Complete nonsense. I bet you never wrote a single line of code in your life.
yes.
trillions of dollars takes a long time to cycle through the financial system
that's why I need it in my pockets right away...I know how to spend it quicker
Writing the narrative so that biden/dems looks like a hero…inevitably trumo takes office and inherits mother of all banking crisis and world war tensions biden administration egged on instead of being the world force we should
already being told by right wing news outlets that trump will be handed crisis after crisis so that when he creates even worst crisis he does not look so terrible.
Growth doesn't cause inflation, money printing does.
what do we expect if we allow 1,000,000 across our borders, of which 350k will displace cash jobs, our citizens will move to jobs that are tracked by the gov
so now the 350k will have to pay taxes so the rich can get more tax breaks from retumpliklans.
I believe that if we allow 1,000,000 people through our borders, 350k will look for cash jobs and replace more of our cash jobs which our citizens are doing, forcing those 350k citizens to take on jobs which can be tracked by our government. How else will these illegals fit in our society? I don't blame them for coming into our country, but we should understand how this affects our economy. It really goes deeper than this.
It is not a mistake - it is a well planned wealth transfer.
a mistake? who do they work for? lol. the richest people in the world. where does the money come from? them the owners who steal everything via the federal reserve. Dozens of presidents and others have said exactly this
Great one, my old friend! :)
 I do different work these days, sir, for a service in Asia
 Ha ha ... just on transit here to congratulate my ex-colleague, Yasin. That said, Investing was, without doubt, one of my most enjoyable stints ever and I thank readers like for making it happen.
 Keep up the great work, mate, and love to all on the team!
Even if growth is sustainable at current interest rates, why cut? Another attempt to further rate cut mania.

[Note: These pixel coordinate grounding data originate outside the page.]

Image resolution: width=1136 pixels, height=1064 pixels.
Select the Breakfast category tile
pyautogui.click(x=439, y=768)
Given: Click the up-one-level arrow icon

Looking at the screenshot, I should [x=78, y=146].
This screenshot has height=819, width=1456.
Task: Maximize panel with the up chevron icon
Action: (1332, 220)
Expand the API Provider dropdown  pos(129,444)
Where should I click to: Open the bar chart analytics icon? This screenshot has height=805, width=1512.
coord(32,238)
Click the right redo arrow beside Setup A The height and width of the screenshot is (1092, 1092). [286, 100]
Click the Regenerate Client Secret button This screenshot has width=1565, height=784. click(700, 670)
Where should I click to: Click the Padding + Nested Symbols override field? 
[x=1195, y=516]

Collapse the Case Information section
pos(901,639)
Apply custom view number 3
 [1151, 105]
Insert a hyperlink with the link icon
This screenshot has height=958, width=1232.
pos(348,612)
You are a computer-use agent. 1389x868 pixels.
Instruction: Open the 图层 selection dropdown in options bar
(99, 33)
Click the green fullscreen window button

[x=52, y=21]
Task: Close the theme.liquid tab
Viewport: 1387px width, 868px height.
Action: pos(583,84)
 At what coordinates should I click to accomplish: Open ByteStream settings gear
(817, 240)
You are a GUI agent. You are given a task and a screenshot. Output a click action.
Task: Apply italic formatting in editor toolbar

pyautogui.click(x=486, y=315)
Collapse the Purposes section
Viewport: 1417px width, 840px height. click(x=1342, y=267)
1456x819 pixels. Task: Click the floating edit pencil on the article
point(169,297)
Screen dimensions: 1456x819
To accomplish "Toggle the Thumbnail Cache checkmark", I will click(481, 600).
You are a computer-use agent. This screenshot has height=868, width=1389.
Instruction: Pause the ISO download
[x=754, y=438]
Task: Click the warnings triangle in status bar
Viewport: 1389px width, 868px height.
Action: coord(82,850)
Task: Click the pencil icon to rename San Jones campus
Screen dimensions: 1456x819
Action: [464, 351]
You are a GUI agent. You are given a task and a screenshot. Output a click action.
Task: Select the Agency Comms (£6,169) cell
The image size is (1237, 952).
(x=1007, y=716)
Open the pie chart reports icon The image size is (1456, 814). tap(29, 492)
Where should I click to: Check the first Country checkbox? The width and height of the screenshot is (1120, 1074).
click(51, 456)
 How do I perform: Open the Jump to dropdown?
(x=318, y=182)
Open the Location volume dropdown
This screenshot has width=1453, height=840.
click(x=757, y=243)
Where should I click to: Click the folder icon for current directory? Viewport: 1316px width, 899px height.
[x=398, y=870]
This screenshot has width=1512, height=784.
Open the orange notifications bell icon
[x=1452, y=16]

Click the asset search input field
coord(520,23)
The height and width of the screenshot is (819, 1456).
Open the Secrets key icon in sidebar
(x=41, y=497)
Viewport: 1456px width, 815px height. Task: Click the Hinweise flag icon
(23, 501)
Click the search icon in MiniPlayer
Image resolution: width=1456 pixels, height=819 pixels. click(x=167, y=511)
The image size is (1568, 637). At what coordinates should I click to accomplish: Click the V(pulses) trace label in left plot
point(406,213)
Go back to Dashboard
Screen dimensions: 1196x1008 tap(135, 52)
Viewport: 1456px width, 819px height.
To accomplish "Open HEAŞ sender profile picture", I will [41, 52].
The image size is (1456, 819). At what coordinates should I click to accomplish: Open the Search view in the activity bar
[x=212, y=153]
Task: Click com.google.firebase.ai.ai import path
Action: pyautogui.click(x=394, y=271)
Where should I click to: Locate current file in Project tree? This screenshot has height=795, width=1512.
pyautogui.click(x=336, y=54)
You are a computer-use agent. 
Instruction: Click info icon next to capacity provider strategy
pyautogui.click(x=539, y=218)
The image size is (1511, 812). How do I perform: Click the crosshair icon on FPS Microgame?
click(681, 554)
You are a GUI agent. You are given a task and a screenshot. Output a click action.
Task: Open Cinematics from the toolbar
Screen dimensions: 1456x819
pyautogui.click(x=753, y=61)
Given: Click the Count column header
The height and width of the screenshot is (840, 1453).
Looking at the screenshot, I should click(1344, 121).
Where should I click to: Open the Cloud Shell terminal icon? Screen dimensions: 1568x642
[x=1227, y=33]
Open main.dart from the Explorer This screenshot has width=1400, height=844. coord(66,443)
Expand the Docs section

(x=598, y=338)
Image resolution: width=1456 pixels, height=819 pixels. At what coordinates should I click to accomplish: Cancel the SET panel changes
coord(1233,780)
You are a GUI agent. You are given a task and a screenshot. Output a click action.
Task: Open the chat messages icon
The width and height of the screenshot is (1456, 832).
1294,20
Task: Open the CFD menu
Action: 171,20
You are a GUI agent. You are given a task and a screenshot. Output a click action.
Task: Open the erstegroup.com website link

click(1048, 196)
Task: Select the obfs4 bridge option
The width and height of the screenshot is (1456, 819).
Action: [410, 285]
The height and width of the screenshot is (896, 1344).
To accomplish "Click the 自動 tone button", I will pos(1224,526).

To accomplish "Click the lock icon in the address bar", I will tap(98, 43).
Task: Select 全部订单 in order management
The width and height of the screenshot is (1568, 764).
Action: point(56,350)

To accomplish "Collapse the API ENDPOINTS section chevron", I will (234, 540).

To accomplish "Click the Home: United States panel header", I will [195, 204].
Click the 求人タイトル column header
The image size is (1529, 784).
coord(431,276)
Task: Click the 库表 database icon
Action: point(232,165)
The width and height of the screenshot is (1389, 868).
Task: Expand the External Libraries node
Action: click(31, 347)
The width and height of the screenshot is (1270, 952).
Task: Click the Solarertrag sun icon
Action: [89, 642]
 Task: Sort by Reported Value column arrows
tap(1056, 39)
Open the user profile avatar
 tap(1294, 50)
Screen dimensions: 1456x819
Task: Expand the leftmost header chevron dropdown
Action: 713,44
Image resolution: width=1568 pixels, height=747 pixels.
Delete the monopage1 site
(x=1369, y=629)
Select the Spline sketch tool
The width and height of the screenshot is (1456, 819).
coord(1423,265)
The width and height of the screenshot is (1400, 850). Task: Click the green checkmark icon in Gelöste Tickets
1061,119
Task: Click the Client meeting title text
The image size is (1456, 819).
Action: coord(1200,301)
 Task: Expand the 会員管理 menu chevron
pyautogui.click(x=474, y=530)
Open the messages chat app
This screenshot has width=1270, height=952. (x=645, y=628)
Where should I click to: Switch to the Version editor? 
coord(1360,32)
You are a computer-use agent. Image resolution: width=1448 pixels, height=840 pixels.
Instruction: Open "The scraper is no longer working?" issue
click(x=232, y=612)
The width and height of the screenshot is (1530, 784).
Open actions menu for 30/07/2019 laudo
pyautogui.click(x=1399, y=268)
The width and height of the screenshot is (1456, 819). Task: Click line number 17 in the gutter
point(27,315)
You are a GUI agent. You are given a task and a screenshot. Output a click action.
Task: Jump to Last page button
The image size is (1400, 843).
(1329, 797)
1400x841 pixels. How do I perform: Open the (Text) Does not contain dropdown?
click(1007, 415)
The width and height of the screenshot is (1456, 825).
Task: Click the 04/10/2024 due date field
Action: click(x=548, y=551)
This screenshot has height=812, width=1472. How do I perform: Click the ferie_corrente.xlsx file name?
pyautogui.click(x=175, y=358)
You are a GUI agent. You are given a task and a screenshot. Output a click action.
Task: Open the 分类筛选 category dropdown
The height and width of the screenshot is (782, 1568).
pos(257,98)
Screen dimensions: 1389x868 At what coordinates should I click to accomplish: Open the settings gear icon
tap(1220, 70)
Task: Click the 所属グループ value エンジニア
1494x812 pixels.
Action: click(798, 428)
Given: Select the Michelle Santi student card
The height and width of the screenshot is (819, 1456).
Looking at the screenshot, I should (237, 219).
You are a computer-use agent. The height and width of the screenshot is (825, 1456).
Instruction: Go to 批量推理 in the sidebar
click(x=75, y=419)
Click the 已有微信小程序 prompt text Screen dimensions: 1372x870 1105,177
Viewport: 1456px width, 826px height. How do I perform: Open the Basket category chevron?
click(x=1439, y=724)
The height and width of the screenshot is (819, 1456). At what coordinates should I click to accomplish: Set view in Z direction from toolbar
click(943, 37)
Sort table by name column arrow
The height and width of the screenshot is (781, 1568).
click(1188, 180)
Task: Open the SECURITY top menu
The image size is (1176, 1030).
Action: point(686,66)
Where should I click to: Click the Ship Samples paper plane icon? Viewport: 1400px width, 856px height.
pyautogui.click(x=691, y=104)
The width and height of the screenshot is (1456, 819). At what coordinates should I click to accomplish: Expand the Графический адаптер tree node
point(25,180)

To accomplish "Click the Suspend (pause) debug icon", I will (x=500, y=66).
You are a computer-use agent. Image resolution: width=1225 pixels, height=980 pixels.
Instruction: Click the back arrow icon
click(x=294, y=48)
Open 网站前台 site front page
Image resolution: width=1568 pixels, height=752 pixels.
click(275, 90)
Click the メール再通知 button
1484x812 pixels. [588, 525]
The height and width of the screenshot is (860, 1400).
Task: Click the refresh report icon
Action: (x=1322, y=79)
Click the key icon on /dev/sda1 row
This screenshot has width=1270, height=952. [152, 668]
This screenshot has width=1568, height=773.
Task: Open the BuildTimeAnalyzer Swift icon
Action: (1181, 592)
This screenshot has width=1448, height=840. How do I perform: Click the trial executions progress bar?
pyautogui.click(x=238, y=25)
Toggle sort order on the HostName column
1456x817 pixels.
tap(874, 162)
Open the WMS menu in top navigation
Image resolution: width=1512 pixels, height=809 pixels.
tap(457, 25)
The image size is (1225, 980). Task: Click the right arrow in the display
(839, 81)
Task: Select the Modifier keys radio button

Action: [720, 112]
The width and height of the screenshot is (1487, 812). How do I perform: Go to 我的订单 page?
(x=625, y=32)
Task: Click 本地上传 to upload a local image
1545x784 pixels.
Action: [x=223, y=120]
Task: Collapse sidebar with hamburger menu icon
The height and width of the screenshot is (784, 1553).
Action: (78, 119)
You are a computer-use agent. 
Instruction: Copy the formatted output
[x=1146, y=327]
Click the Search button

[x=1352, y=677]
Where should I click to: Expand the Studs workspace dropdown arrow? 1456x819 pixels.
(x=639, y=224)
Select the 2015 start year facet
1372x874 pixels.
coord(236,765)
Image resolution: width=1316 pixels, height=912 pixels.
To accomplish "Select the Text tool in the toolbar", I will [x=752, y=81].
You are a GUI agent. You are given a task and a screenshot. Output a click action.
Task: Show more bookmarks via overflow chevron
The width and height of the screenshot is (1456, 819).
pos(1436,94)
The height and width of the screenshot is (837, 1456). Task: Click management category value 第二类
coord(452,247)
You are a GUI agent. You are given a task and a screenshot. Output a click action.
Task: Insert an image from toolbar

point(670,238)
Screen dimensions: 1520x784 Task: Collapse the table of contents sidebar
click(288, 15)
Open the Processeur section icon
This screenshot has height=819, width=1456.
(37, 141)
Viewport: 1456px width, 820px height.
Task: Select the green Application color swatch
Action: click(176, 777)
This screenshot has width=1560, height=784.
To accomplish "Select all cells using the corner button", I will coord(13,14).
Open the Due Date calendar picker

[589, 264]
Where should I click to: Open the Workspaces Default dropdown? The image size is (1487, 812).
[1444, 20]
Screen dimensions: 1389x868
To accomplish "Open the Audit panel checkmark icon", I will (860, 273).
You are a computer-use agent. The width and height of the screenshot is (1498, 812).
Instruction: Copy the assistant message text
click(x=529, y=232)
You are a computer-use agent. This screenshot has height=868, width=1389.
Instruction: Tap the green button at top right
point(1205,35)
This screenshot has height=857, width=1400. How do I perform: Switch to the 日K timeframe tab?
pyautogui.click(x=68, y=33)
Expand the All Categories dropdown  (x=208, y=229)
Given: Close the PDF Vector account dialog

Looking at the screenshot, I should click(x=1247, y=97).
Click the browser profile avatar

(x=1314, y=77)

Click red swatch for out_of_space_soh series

$SPY $QQQ Gonna stick my neck out for you to chop off… Today is the change of “bad news is good news” to “good news is good news” Double the jobs expected with wage growth flat and lower, that mean more people coming into the workforce to make more “widgets” that’s what helps inflation not getting unemployment up in a supply shock inflation 🤦‍♂️ If jobs were cut in half the other way the markets would really crash IMO
Mkt was going up either way - the rigged jobs report (200k temp jobs reported) was false positive and if it was inline or down it would bring up talks about March rate cuts again - sparking a rally…
I saw that early morning and realized that the trend was bullish. Anyhow, the shorts got trapped. Monday a lot of data that might take the market to breath at support. Mag. 7 (except Tesla and Apple) are dragging the markets higher with them. Their quarterly performance was amazing.
I am convinced that most of the official data is manipulated by this criminal government - is it GDP or is it job data - nothing meets the truth! Except the mag7 almost all other S&P companies are suffering already since over a year - what is their first reaction to higher interest rates? Right - job cuts! Not reflected in the official figures though - how come? Bidenomics!